Assam’s valleys are used to floods. But what hit the state’s western region, bordering Meghalaya, last month was unprecedented; people there had never imagined that killer waters would rise up in moments and sweep their entire lives away.
Ask cousins Nayan and Rupam, 13. They both lost their parents when a flash flood — the result of incessant rainfall from September 20 to 23 — struck Kamarpara, a village of potters 100 km west of Guwahati.
River Singra, flowing down from the hills of adjoining Meghalaya to join the Brahmaputra downstream, never seemed like a threat to these villagers on higher ground. “We shifted here from a flood-prone area. We were wrong to think that the floods wouldn’t chase us,” says village elder Nakul Kumar, 69.
In Dilinga village nearby, Padma Das, 66, recounts the ‘water attack’. “Suddenly, we found ourselves in 10 feet of water. Our houses are damaged and paddy fields ruined,” he says.
These Assam villages were perhaps luckier than Bholarbitha in Meghalaya’s West Garo Hills district. River Jinjiram, a tributary of the Brahmaputra, wiped out more than 80% of this village’s 300 homes.
“Our village used to be inundated every monsoon, but this time was different. The current of the water was too strong; it was as if we were hit by a cyclone in liquid form,” says Zubair Hussain.
Villages in this part of Meghalaya, close to Bangladesh, are acquainted with Bordoichila, the annual springtime storm eulogised in Assamese folklore. But this year’s floods were an unprecedented disaster.
Meteorologists attribute it to unusually high post-monsoon rain, but ecologists blame it on climate change, encroachment on hill slopes and a degradation and even partial destruction of a network of wetlands that once were natural absorbers of excess rainwater.

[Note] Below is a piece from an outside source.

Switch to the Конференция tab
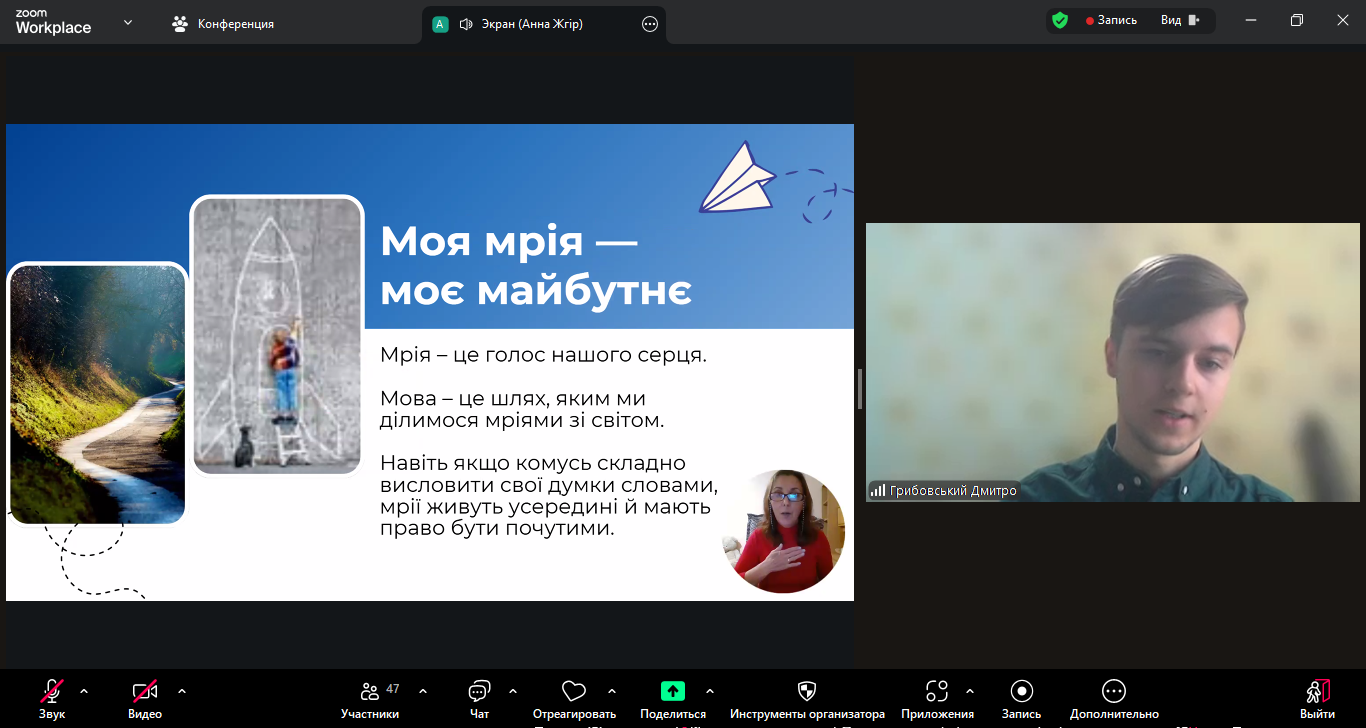The image size is (1366, 728). tap(223, 24)
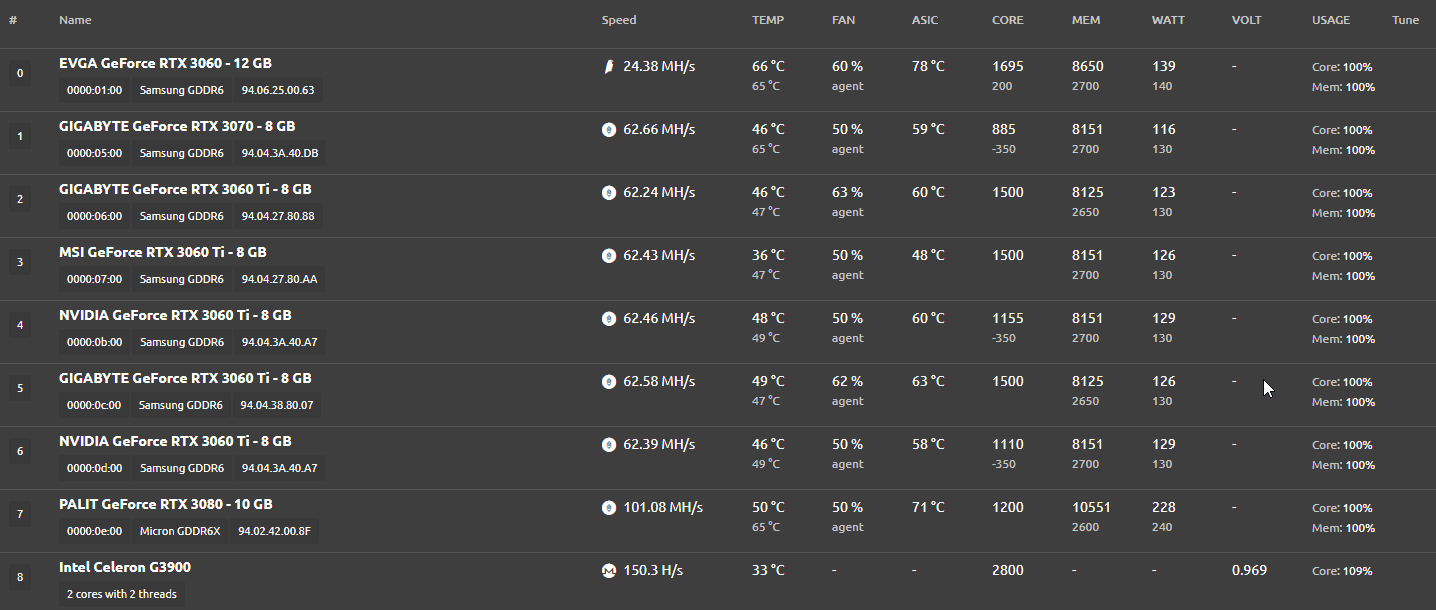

In Meghalaya, chief minister Mukul Sangma admitted that illegal stone quarries have affected the ecology of the hills and the course of rivers.
“Letting people [mostly migrants] settle on riverbanks and sandbars has complicated matters,” says environment scientist JD Goswami. “All this is making the flooding more intense and more widespread.”
He has a point; this year, most of the 179 victims across Arunachal Pradesh, Assam and Meghalaya were from areas beyond traditional flood-prone zones. And in the urban bustle of Guwahati, where a construction boom has claimed many beels or expansive ponds, a total of six died from drowning, electrocution and landslides.
Rescue operations began fairly promptly, as the affected areas have an active Border Security Force presence, in addition to the Army and units of the National Disaster Response Force.
Union minister of state for home Kiren Rijiju and union minister of state for sports and youth affairs Sarbananda Sonowal — both originally from the region — responded relatively quickly on behalf of the Centre, arriving to take stock of the situation.
But the victims, particularly in Meghalaya, complained of not receiving adequate relief.
This is a persistent problem in the flood-prone north-east. Though 179 people have been killed by flooding here in 2014 alone — 68 in Assam, 56 in Arunachal Pradesh, and 55 in Meghalaya — only Rs 887 crore has been allocated in relief by the Centre; Rs 674 crore of this for Assam. By comparison, when the city of Mumbai was inundated in the 26/7 deluge of 2005 — nine years ago — the Centre allocated Rs 476 crore in relief funds.
Meanwhile, across 28 districts in the north-east — 23 of these in Assam — floods have caused losses worth an estimated Rs 4,350 crore in infrastructure damage and crop loss this year alone, with Assam accounting for Rs 2,010 crore of this loss.
“We are trying our best to provide succour to the victims besides offering compensation to families of those who have died,” says Assam chief minister Tarun Gogoi.
Meanwhile, even online — where some local NGOs have gone to try and raise funds and material for relief operations — the response has been nothing like the outpouring, say, in the wake of the recent Kashmir floods.
Prime Minister Narendra Modi has announced Rs 2 lakh as compensation for the families of each person killed, promising to do more for the region as rain-bearing clouds threaten more havoc over the coming weeks. For the time being, though, the states and Centre are still arguing over who should do how much.
As Patricia Mukhim, editor of The Shillong Times, says: “The north-east will always remain a periphery. It needs bombs and blood and dead bodies to make news.”